This article will describe the Java Mission Control – a JDK GUI tool (
jmc / jmc.exe) available since Java 7u40. We will also discuss Java Flight Recorder – a surprisingly good JDK profiler with some features not available in any other project. Finally, we will look at JOverflow Analyzer – yet another semi-free tool (free for development, commercial for production), which allows you to analyze a lot of memory usage anti-patterns in your application based on a simple HPROF file.
Java Mission Control
Oracle Java Mission Control is a tool available in the Oracle JDK since Java 7u40. This tool originates from JRockit JVM where it was available for years. JRockit and its version of JMC were well described in a Oracle JRockit: The Definitive Guide book written by two JRockit senior developers (also visit the Marcus Hirt blog – the first place you should be looking for any JMC news).
Oracle JMC could be used for 2 main purposes:
- Monitoring the state of multiple running Oracle JVMs
- Java Flight Recorder dump file analysis
Current JMC license (see “Supplemental license terms” here ) allows you to freely use JMC for development, but it requires the purchase of a commercial license if you want to use it in production (this is my personal opinion, I am not a lawyer 🙂 ). This means that you can avoid spending extra dollars if you have a proper QA process 🙂
JMC offers a few plugins. You can install them via
Help -> Install New Software menu (you may not know that plugins exist and never go there 🙁 ). Note that each plugin may have its own license, so be careful and read the licenses. I will give an overview of “JOverflow Analysis” plugin in this article – it looks for a list of inefficient memory usage patterns in your app heap.
Realtime process monitoring
You can attach to a JVM by right-clicking on it in the JVM Browser tab of the main window and choosing “Start JMX Console” menu option. You will see the following screen. There is nothing fancy here, just pay attention to the “+” buttons which allow you to add more counters to this screen.
Have you noticed that tabs on the bottom of the main screen? That’s there the most interesting features are hiding! The first powerful feature of JMC are event triggers. Triggers allow you to run various actions in response to certain JMX counters exceeding and (optionally) staying above the threshold for a given period of time.
For example, it will allow you to write HPROF memory dump when you are getting close to memory limit instead of doing it on OOM (which is supported by standard JVM options for a long time). Or you can trigger the JFR recording in case of long enough high CPU activity in order to understand what component is causing it (and you are not limited to a single recording!).
Note that triggers are working on any JMX counter (do you see the “Add…” button?) – you can setup more triggers than available in the standard distribution and export the settings on disk. You can even work with your own application JMX counters.
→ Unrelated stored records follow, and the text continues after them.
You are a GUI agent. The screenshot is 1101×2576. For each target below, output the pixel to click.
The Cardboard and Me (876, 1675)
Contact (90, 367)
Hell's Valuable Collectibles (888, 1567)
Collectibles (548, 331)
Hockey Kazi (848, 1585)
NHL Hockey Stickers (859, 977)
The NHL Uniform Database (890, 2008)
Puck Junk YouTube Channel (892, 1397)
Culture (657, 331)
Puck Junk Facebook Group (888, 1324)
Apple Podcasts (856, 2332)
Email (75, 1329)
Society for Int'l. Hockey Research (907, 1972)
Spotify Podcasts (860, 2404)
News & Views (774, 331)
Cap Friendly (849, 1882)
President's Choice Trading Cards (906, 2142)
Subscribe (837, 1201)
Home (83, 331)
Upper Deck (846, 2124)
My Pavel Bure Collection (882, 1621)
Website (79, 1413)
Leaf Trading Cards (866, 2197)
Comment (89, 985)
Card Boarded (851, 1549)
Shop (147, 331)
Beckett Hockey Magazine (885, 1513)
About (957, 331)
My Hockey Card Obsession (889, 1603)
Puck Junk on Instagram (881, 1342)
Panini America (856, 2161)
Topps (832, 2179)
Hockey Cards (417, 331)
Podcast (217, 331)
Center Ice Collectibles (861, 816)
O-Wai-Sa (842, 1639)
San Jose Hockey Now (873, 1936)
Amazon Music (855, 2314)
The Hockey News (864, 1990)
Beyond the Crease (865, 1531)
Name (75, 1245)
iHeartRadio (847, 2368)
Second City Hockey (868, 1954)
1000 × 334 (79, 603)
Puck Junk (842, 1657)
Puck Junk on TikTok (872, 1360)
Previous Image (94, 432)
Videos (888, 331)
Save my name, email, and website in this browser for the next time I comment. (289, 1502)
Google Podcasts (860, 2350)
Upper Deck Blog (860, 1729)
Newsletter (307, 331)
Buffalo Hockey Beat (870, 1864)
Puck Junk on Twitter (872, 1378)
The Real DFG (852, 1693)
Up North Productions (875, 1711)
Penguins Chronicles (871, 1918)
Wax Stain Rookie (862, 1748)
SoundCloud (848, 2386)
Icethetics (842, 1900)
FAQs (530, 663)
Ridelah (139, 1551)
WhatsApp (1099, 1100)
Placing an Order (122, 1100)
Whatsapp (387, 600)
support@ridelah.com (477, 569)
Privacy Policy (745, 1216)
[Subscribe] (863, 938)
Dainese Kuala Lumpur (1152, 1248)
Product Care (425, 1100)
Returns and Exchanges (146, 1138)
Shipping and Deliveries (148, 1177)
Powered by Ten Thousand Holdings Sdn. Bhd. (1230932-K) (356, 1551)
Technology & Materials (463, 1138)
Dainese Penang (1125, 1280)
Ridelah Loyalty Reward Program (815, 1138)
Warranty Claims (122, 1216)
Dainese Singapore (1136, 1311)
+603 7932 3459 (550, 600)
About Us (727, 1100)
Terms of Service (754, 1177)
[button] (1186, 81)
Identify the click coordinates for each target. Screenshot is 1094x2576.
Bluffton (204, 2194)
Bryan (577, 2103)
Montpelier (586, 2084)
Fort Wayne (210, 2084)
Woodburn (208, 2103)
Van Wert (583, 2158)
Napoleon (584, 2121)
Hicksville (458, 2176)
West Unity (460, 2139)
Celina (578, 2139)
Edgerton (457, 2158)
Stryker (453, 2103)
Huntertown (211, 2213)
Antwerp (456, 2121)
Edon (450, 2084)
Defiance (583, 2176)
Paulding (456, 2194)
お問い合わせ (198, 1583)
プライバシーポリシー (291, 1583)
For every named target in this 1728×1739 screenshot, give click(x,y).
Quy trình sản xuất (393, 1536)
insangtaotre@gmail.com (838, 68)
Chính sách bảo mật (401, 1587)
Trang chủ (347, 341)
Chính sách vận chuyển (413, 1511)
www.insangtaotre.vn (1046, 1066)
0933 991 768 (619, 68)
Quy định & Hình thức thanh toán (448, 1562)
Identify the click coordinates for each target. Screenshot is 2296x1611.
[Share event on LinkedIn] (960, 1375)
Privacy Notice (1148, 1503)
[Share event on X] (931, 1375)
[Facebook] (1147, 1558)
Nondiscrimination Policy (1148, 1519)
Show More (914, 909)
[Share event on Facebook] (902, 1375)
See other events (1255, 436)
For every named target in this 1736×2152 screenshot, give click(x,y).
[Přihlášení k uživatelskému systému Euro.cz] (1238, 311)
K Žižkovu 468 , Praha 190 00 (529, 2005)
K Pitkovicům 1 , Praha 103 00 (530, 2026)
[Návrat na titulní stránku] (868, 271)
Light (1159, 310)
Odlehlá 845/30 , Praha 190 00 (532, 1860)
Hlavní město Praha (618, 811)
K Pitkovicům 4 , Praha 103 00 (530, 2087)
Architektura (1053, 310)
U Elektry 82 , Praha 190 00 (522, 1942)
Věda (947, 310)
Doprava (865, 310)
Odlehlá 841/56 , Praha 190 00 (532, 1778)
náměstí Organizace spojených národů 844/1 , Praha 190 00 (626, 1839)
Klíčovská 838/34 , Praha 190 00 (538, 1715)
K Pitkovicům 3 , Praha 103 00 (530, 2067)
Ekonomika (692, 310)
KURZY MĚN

Go to the “Action” tab in the “Rule Details” window – here you can specify what action do you want to execute in case of event.
While HPROF dump and running a JFR recording seem to be most useful to me, you are definitely not limited to a single command per event – for example, you may want to make a dump and send yourself an email in case of some event, so you can further investigate now. In this case you need to need to duplicate a trigger rule – click “Add…” button and create another rule for the same JMX counter.
Note that you need to run your app in at least Java 7 update 40 if you want to properly use JFR – I was not able to record any events from JREs prior to Java7u40 (maybe this was a bug or incompatibility between certain JRE versions…).
The next tab – “Memory” will provide you the summary information about your application heap and garbage collection. Note that you can run the full GC and request a heap dump from this page (highlighted on the screen shot). But in essence this page is just a nice UI around the functionality available via the other sources.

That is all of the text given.